* YOUR GOAL
Retype, word for word, the lines from the first line of the entries through the line that holds "База данных по"; leave out the pictures.
•••••
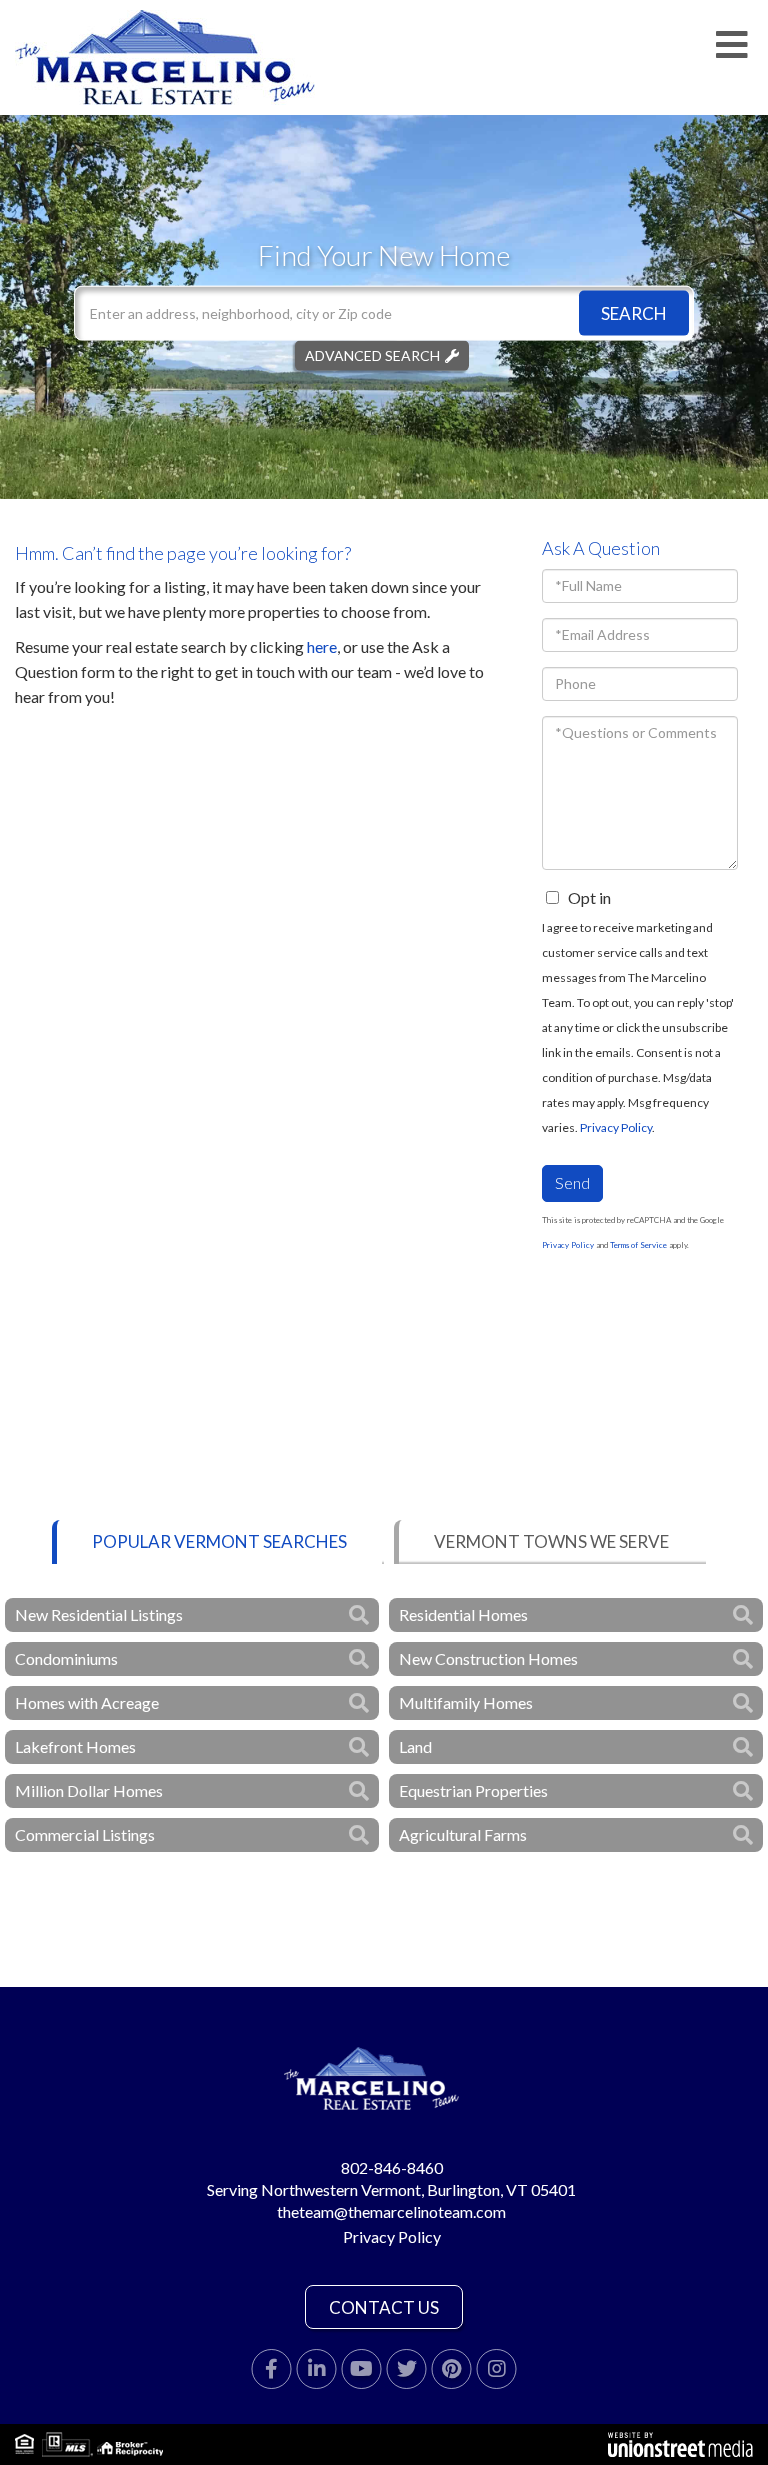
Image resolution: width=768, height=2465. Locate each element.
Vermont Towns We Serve (551, 1541)
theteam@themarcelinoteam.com (391, 2211)
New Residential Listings (99, 1614)
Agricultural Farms (463, 1834)
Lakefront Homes (75, 1746)
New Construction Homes (488, 1658)
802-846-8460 (392, 2167)
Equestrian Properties (473, 1790)
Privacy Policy (616, 1127)
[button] (634, 312)
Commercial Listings (85, 1834)
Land (415, 1746)
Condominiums (66, 1658)
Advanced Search (372, 354)
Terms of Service (638, 1245)
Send (572, 1182)
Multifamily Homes (466, 1702)
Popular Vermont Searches (219, 1541)
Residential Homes (463, 1614)
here (322, 646)
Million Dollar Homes (89, 1790)
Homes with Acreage (87, 1702)
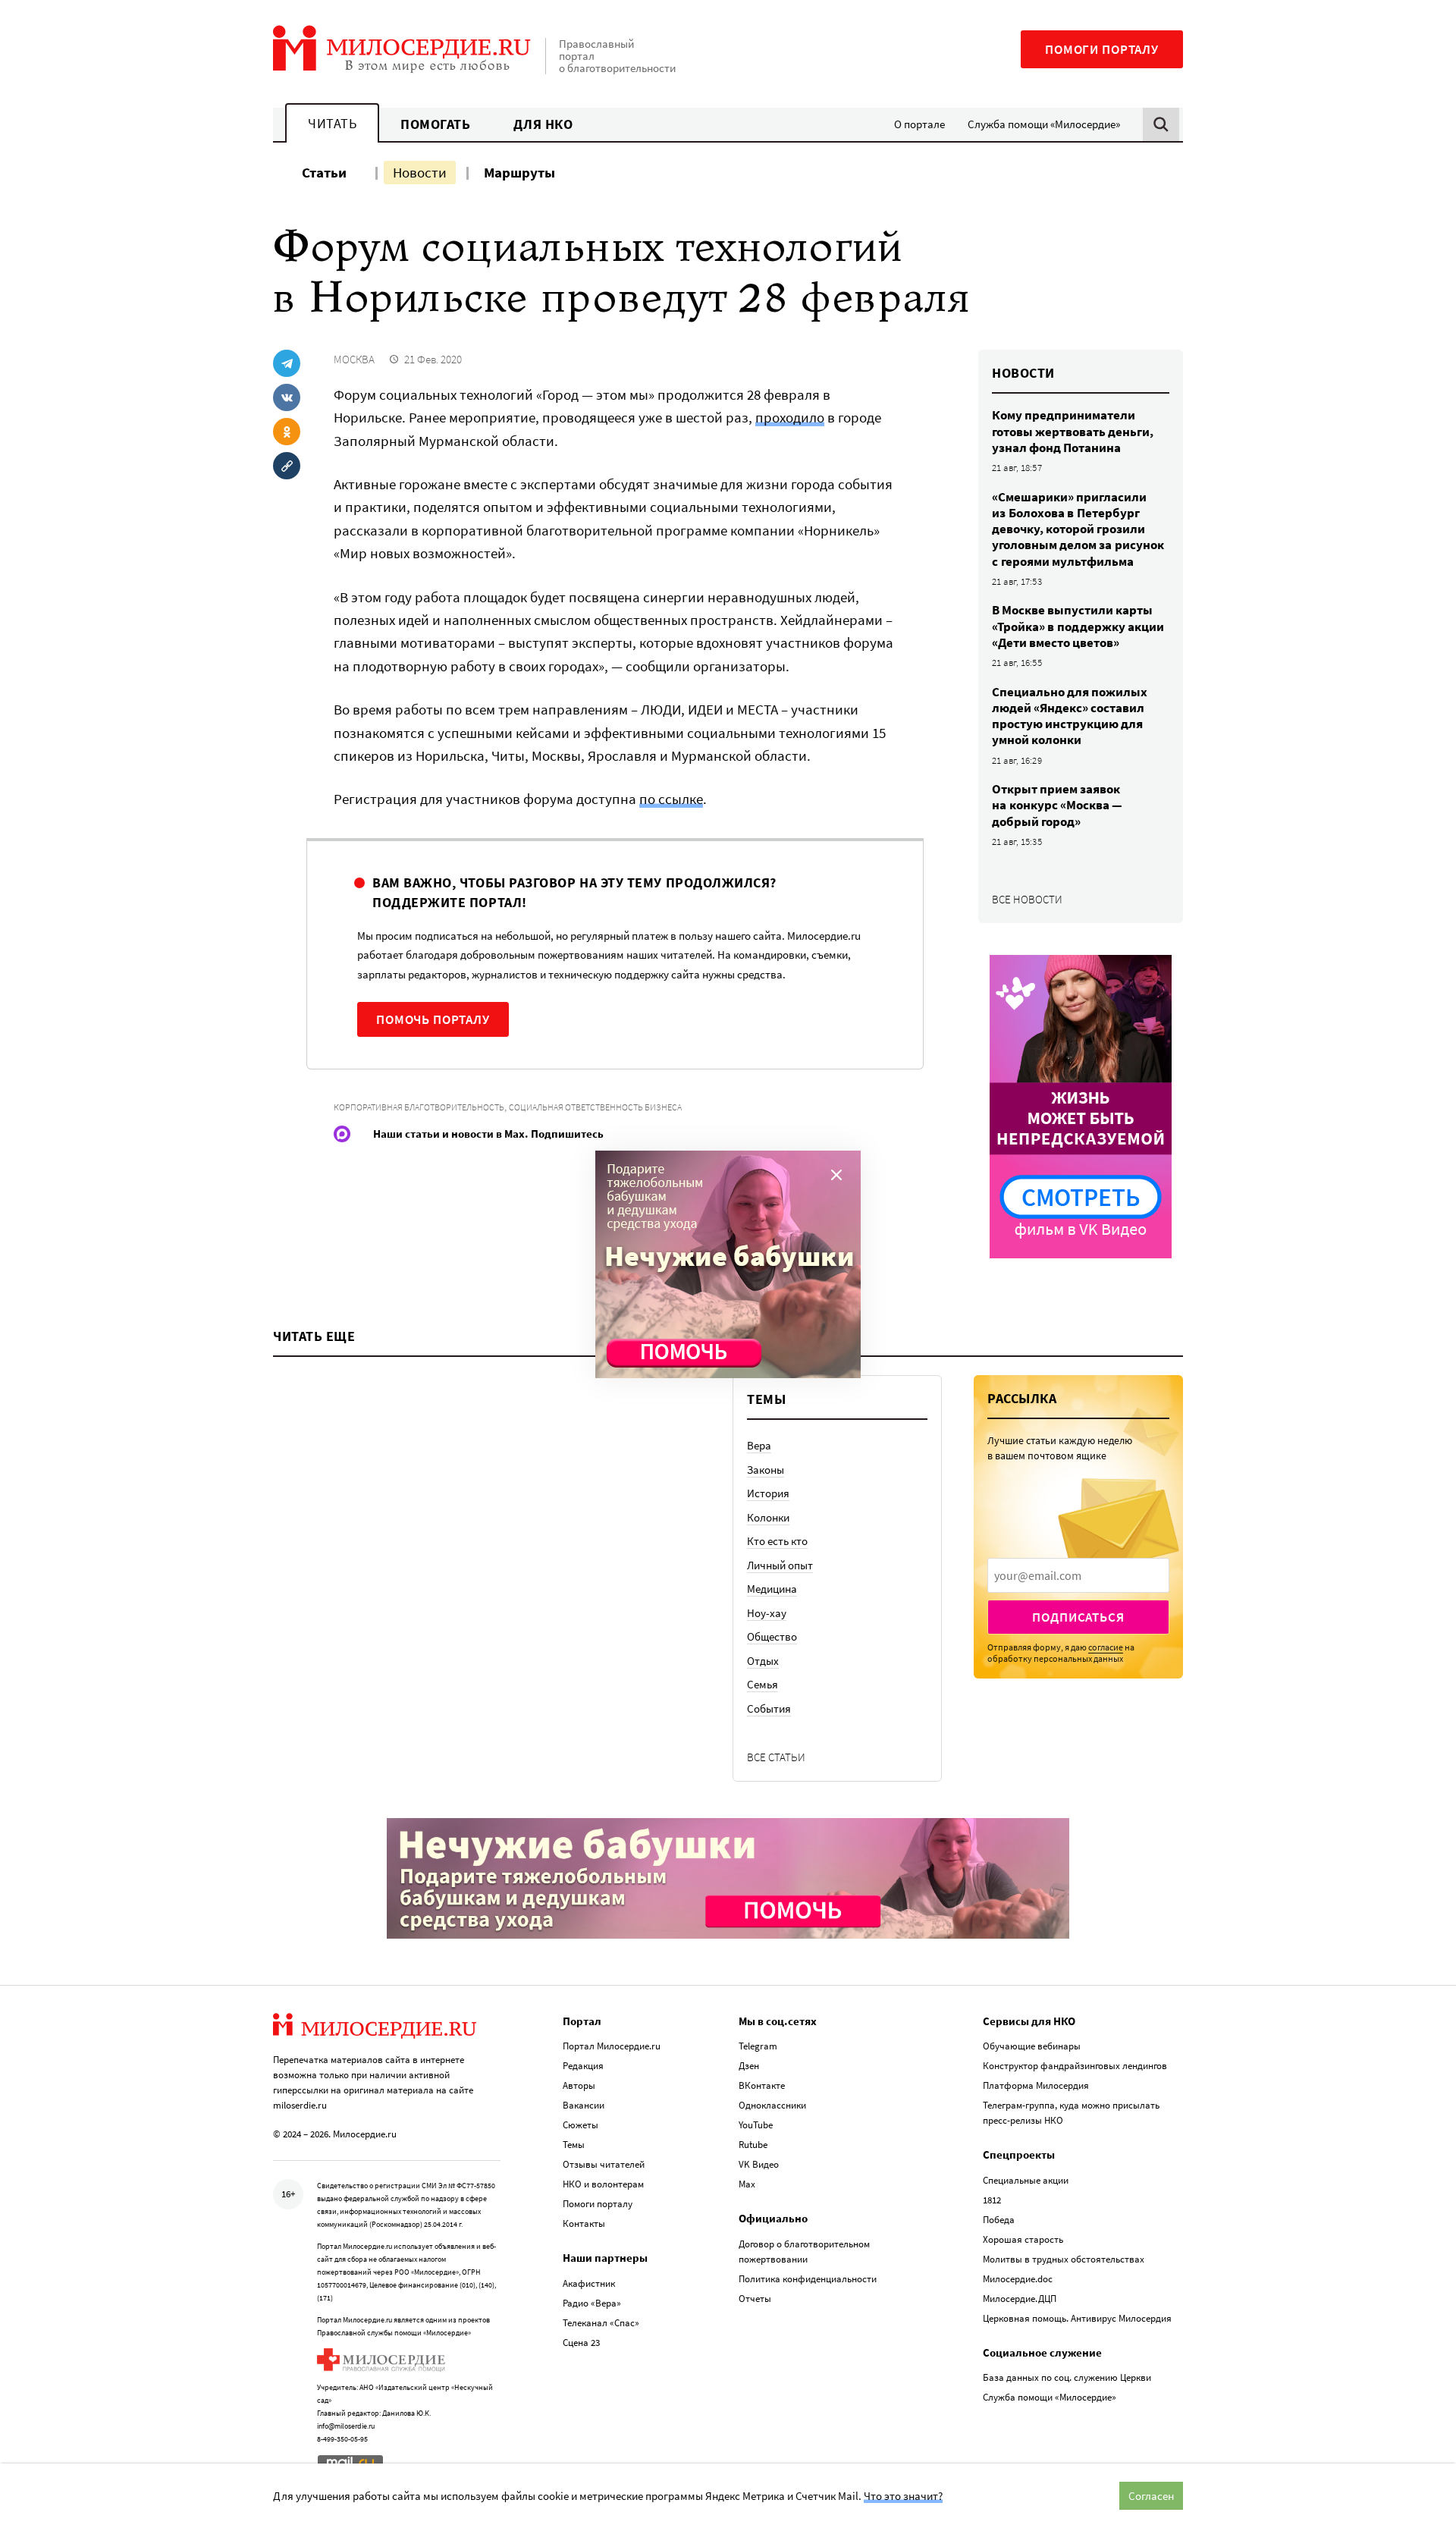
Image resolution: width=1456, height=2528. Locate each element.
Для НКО (543, 124)
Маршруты (519, 172)
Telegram (758, 2046)
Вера (759, 1445)
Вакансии (583, 2105)
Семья (762, 1684)
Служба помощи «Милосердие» (1044, 124)
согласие (1105, 1647)
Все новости (1027, 899)
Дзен (749, 2065)
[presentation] (1078, 1575)
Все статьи (776, 1757)
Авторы (579, 2085)
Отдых (763, 1660)
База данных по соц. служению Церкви (1067, 2377)
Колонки (768, 1517)
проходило (789, 417)
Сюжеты (580, 2124)
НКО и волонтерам (603, 2184)
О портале (919, 124)
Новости (420, 172)
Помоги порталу (1102, 49)
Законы (765, 1469)
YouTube (756, 2124)
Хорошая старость (1023, 2239)
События (769, 1708)
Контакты (584, 2223)
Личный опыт (780, 1565)
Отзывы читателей (604, 2164)
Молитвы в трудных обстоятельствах (1063, 2259)
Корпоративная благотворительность (419, 1107)
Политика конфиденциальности (808, 2278)
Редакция (583, 2065)
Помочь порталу (433, 1019)
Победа (999, 2219)
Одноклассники (772, 2105)
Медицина (772, 1588)
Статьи (324, 172)
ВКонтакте (762, 2085)
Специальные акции (1025, 2180)
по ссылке (671, 799)
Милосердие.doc (1018, 2278)
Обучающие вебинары (1032, 2046)
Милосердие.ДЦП (1019, 2298)
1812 (992, 2200)
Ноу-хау (766, 1613)
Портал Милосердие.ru (612, 2046)
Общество (772, 1636)
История (768, 1493)
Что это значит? (903, 2496)
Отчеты (755, 2298)
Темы (574, 2144)
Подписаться (1078, 1617)
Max (747, 2184)
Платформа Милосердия (1036, 2085)
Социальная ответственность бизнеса (595, 1107)
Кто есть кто (777, 1541)
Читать (332, 123)
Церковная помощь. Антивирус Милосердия (1077, 2318)
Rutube (753, 2144)
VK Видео (759, 2164)
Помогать (435, 124)
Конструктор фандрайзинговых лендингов (1075, 2065)
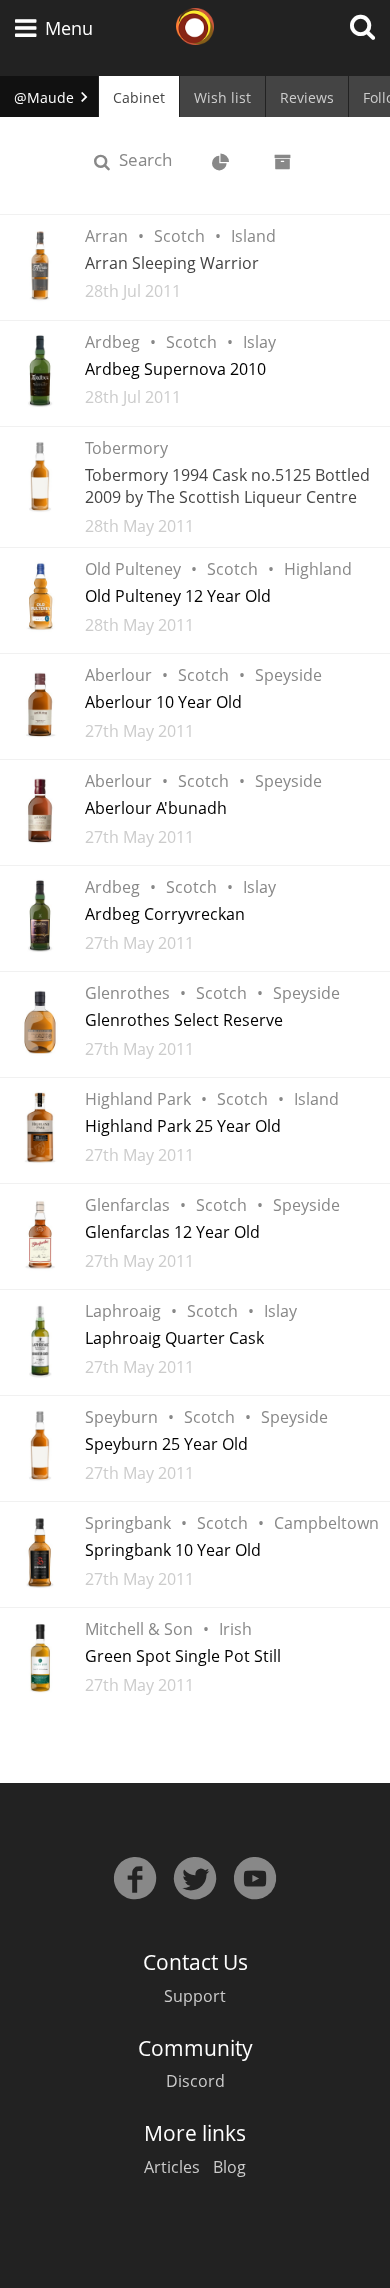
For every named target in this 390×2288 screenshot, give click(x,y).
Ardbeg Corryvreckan (165, 914)
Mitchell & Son (139, 1629)
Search (153, 159)
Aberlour (118, 675)
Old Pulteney (133, 569)
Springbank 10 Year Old (173, 1550)
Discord (195, 2081)
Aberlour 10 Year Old (163, 702)
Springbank (128, 1523)
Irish (235, 1629)
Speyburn (121, 1417)
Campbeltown (326, 1523)
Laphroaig (123, 1311)
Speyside (288, 675)
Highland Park (138, 1099)
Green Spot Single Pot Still (183, 1656)
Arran (106, 236)
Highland (318, 569)
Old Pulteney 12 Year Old (178, 596)
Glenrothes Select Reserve (184, 1020)
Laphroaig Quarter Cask (174, 1338)
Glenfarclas (127, 1205)
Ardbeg (112, 342)
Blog (229, 2167)
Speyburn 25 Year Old (166, 1444)
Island (253, 236)
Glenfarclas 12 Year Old (172, 1232)
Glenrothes (127, 993)
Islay (259, 342)
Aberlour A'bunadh (156, 808)
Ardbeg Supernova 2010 (175, 369)
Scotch (179, 236)
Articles (172, 2167)
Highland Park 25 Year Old (183, 1126)
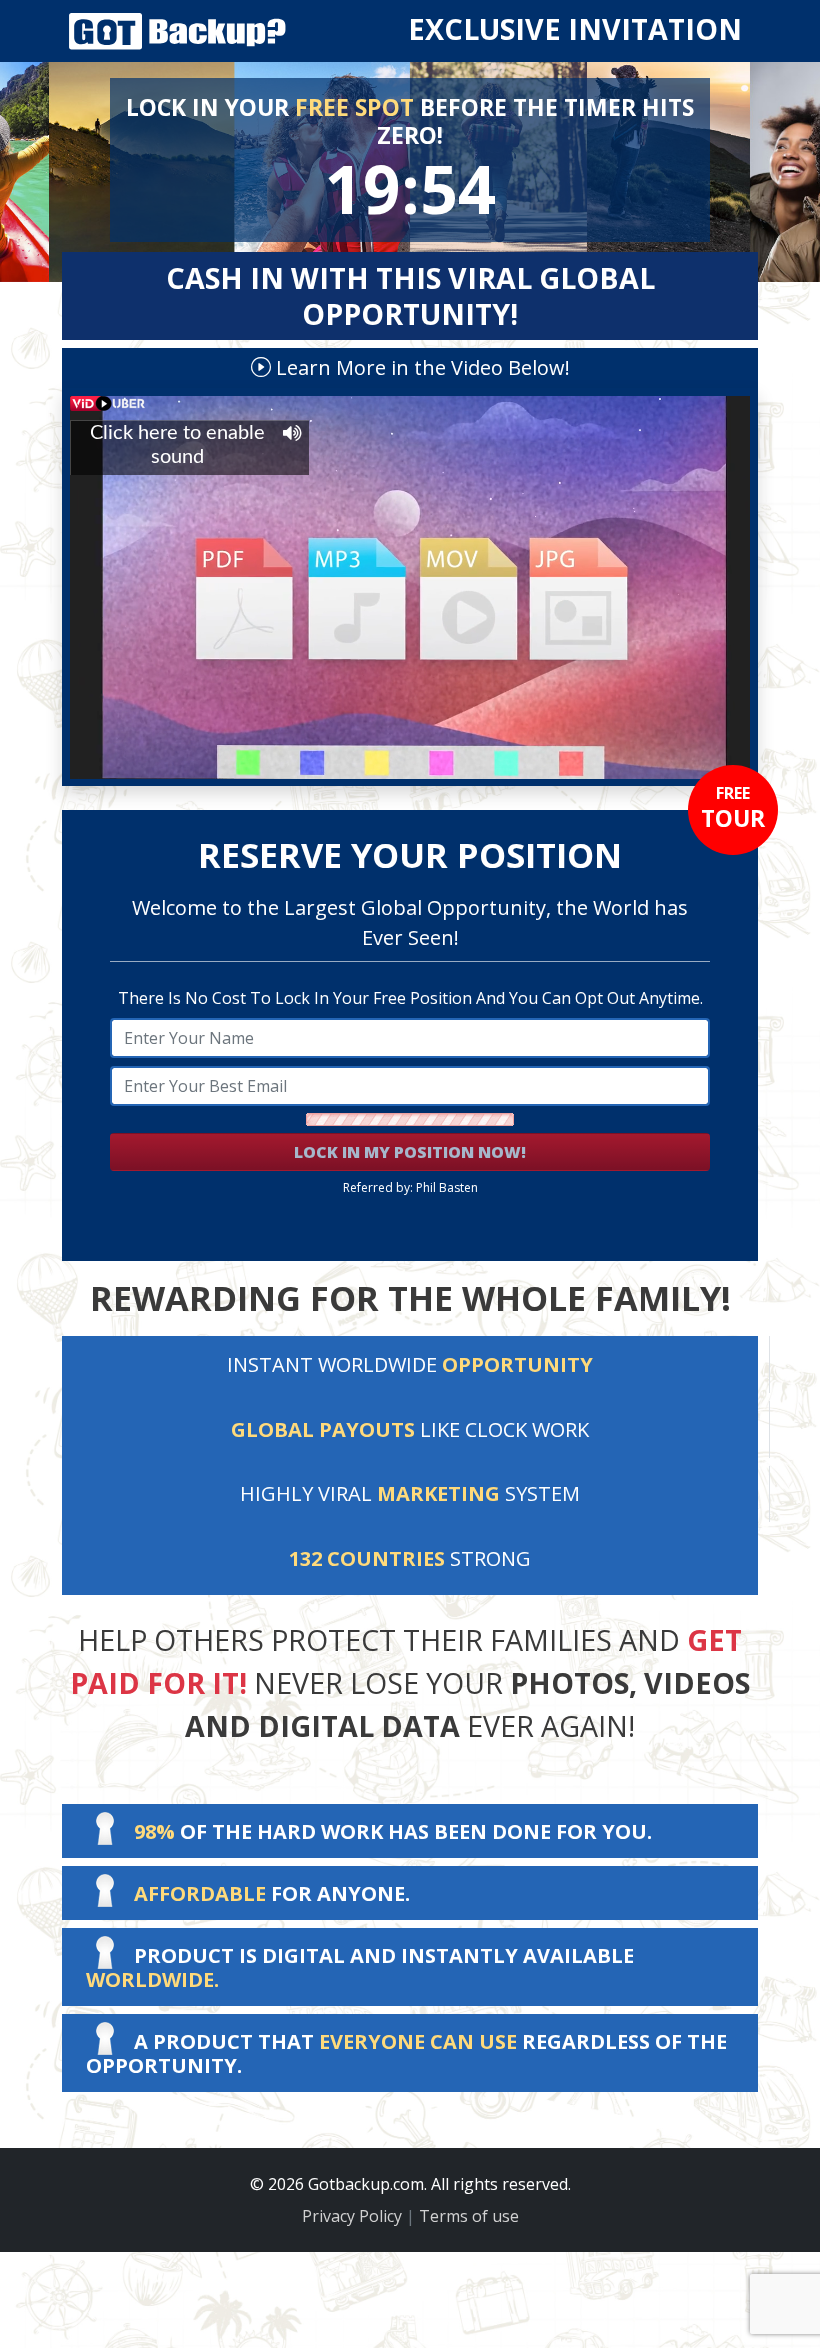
•••••
* YOUR SOLUTION
Image resolution: width=768, height=2465. Locate each element.
Vermont Towns We Serve (551, 1541)
theteam@themarcelinoteam.com (391, 2211)
New Residential Listings (99, 1614)
Agricultural Farms (463, 1834)
Lakefront Homes (75, 1746)
New Construction Homes (488, 1658)
802-846-8460 (392, 2167)
Equestrian Properties (473, 1790)
Privacy Policy (616, 1127)
[button] (634, 312)
Commercial Listings (85, 1834)
Land (415, 1746)
Condominiums (66, 1658)
Advanced Search (372, 354)
Terms of Service (638, 1245)
Send (572, 1182)
Multifamily Homes (466, 1702)
Popular Vermont Searches (219, 1541)
Residential Homes (463, 1614)
here (322, 646)
Million Dollar Homes (89, 1790)
Homes with Acreage (87, 1702)
Image resolution: width=1456, height=2528. Locate each element.
Для НКО (543, 124)
Маршруты (519, 172)
Telegram (758, 2046)
Вера (759, 1445)
Вакансии (583, 2105)
Семья (762, 1684)
Служба помощи «Милосердие» (1044, 124)
согласие (1105, 1647)
Все новости (1027, 899)
Дзен (749, 2065)
[presentation] (1078, 1575)
Все статьи (776, 1757)
Авторы (579, 2085)
Отдых (763, 1660)
База данных по соц. служению Церкви (1067, 2377)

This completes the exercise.